Karel Werner writes, "Patanjali's system is unthinkable without Buddhism. As far as its terminology goes there is much in the Yoga Sutras that reminds us of Buddhist formulations from the Pāli Canon and even more so from the Sarvāstivāda Abhidharma and from Sautrāntika."[90] He adds, "upon the whole it [Patanjali's Yoga sutras] is more elaborate and summarizes the actual technique of Yoga procedures more exactly than the Buddhist exposition".[91] However, states Werner, "The Buddha was the founder of his system, even though, admittedly, he made use of some of the experiences he had previously gained under various Yoga teachers of his time. Patanjali is neither a founder nor a leader of a new movement. (...) The ingenuity of his [Patanjali's] achievement lies in the thoroughness and completeness with which all the important stages of Yoga practice and mental experiences are included in his scheme, and in their systematic presentation in a succinct treatise."[91] Werner adds that the ideas of existence and the focus on "Self, Soul" in Patajali's Yogasutra are different from the "no Self" precepts of Buddhism.[92]
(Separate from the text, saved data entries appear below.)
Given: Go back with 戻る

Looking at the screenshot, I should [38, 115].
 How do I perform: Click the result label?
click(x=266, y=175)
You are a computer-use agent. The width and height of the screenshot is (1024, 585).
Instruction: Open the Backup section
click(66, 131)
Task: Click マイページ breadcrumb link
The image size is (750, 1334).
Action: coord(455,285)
According to David Gordon White, the language of the Yoga Sutras is often closer to "Buddhist Hybrid Sanskrit, the Sanskrit of the early Mahayana Buddhist scriptures, than to the classical Sanskrit of other Hindu scriptures".[93] He adds, historical evidence suggests that yoga philosophical systems influenced, and were influenced by, other philosophical systems in India such as early Buddhism and Jainism.[94] White mentions controversies about the Yoga Sutras.[87] A significant minority of scholars, notes White for example, believes that Vyasa lived a few centuries after Patanjali and his "Hindu-izing" commentary subverted Yoga Sutras' original "Buddhist" teachings; while the majority scholarly view disagrees with this view.[95]
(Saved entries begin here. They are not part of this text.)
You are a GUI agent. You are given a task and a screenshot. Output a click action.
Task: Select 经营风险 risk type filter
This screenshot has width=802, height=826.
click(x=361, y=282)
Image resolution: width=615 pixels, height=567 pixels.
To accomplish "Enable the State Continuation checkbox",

Scholars also note differences between the conceptual frameworks of the Yoga Sutras and those in Buddhist texts.[88][89] Robert Thurman writes that Patañjali was influenced by the success of the Buddhist monastic system to formulate his own matrix for the version of thought he considered orthodox.[96] The Yoga Sutra, especially the fourth segment of Kaivalya Pada, contains several polemical verses critical of Buddhism, particularly the Vijñānavāda school of Vasubandhu.[97]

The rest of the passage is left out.